What needs to be done -> Please transcribe the data that follows exactly, from its first line through the line that contains "You are a computer-use agent.".

------------------------------

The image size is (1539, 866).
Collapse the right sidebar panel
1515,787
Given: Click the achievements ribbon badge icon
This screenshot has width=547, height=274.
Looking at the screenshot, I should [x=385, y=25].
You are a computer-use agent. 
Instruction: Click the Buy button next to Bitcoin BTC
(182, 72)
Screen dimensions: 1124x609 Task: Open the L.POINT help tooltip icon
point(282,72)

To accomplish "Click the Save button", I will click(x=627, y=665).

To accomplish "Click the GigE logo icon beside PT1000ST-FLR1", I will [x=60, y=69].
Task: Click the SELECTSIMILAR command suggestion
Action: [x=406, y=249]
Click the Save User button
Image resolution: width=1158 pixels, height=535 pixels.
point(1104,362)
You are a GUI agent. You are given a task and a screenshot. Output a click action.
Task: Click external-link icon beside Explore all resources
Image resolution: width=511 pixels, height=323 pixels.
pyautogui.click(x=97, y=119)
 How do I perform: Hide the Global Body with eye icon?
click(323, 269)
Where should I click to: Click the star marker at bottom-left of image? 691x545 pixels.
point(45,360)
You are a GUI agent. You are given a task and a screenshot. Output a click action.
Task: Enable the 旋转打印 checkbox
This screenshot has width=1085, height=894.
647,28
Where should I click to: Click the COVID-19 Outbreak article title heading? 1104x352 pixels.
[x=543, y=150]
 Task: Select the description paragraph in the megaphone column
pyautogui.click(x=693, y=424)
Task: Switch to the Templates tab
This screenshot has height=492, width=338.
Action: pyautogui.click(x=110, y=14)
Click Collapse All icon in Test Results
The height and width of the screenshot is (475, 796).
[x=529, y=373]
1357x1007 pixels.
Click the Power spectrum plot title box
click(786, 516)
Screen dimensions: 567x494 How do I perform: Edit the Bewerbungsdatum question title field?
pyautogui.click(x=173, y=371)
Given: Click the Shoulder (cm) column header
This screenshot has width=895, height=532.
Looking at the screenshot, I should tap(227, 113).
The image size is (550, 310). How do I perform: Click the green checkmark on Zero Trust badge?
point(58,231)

------------------------------

Task response ->
The image size is (1539, 866).
Collapse the right sidebar panel
1515,787
Given: Click the achievements ribbon badge icon
This screenshot has width=547, height=274.
Looking at the screenshot, I should [x=385, y=25].
You are a computer-use agent. 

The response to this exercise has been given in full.